## EXCERPT TO READ
__________________________________________________
KEVIN WILLIAMSON: The Problem With Science Is Scientists.

As Thomas Ray once said, every successful system accumulates parasites. Science has been a very successful system.

CYBERTERRORISM: How Google Map Hackers Can Destroy a Business at Will. “Beneath its slick interface and crystal clear GPS-enabled vision of the world, Google Maps roils with local rivalries, score-settling, and deception. Maps are dotted with thousands of spam business listings for nonexistent locksmiths and plumbers. Legitimate businesses sometimes see their listings hijacked by competitors or cloned into a duplicate with a different phone number or website.”

PEOPLE KEEP ASKING ME IF ZEPHYR TEACHOUT IS RELATED TO TERRY TEACHOUT: Surprisingly, no.

DON’T WORRY, IT ONLY LOOKS LIKE THE APOCALYPSE: “Workers are attempting to remove three enormous Boeing 737 fuselages from the Clark Fork River near Missoula, Montana, after they were ejected from a derailed train over the weekend. 50 men and eight heavy-duty machines are on site, where a fourth fuselage has been shredded by the accident.”

WE’VE HAD TOP MEN WORKING ON THIS. TOP MEN. Forgotten vials of smallpox found in storage room. “A government scientist cleaning out an old storage room at a research center near Washington made a startling discovery last week — decades-old vials of smallpox packed away and forgotten in a cardboard box. . . . It was the second recent incident in which a government health agency appeared to have mishandled a highly dangerous germ. Last month, a laboratory safety lapse at the CDC in Atlanta led the agency to give scores of employees antibiotics as a precaution against anthrax.” May I suggest that our disease-fighting experts focus more on addressing this kind of stuff, and less on junk food and gun control?

SCIENCE: Why Societies Sanction Female Promiscuity:

Results of both studies were consistent with the theory that opposition to promiscuity arises in circumstances where paternity certainty is particularly important and suggest that such opposition will more likely emerge in environments in which women are more dependent economically on a male mate. . . .

In other words, the more dependent on men women are, the higher the reproductive stakes: If you get pregnant and can’t make a strong case that a given man was the father, you (and your child) could be in serious trouble.
__________________________________________________
## INFORMATION PROVIDED
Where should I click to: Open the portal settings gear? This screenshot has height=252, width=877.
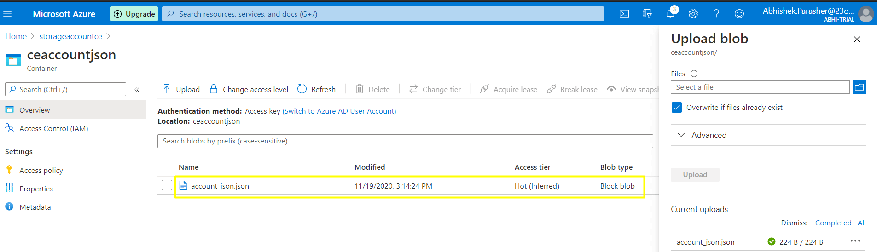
__________________________________________________
## COMPLETE THE FOLLOWING
(a) According to the blog excerpt, how many workers are on site to remove the Boeing 737 fuselages from the Clark Fork River?
(b) Rewrite the paragraph of the blog excerpt that begins "CYBERTERRORISM: How Google Map Hackers" as a short bulleted list, keeping its main facts.
(c) Extend the blog excerpt past its final sentence, the one about paternity and the dependence of women on men.
The material plays no part in the work asked here.

## ANSWERS IN ORDER
(a) Fifty men are on site, along with eight heavy-duty machines.

(b)
- Behind its slick interface and GPS-enabled view of the world, Google Maps is full of local rivalries, score-settling, and deception.
- Thousands of spam business listings appear for locksmiths and plumbers that do not exist.
- Competitors sometimes hijack the listings of legitimate businesses or clone them into duplicates with a different phone number or website.

(c)
This is a pretty old-school way of looking at things, of course, but that’s the point: Not all aspects of human culture are caught up to modern life. As the researchers write, these “beliefs may persist due to cultural evolutionary adaptive lag … that is, because the environment has changed faster than the moral system.” Today, thanks to modern contraception, when we want to separate sex and reproduction, we can do so with a very high success rate. Many of our older and more conservative ideas of morality may have developed before this was the case.

Even in modern life, paternity fraud is a problem. In response to an earlier post on this subject, a reader who asks anonymity writes:

I am familiar with a massive ongoing multi-generational genetic study. . . . (Please don’t mention either it or my name.) The participants were predominantly “greatest generation” and their kids’ generation. Middle-class and white a bit more than the general population. It was looking for hereditary cancers (not too common, maybe 10% or so, last time I checked).

But, of course, in the process of all this, they discovered so-called “false paternities”. (Their rules prohibited them from divulging this info to participants.) Anyway, the overall false paternity rate for this bunch from the “Leave it to Beaver demographic” was about 16%.

16%. One in six. In middle America. Not your mom, of course, nor mine, but hey, that’s going to be a lot of data to discuss around the dinner table.

Just thought you might enjoy some numbers!

We could bring things up to date for this new era of reproductive science, of course, with mandatory paternity testing at birth.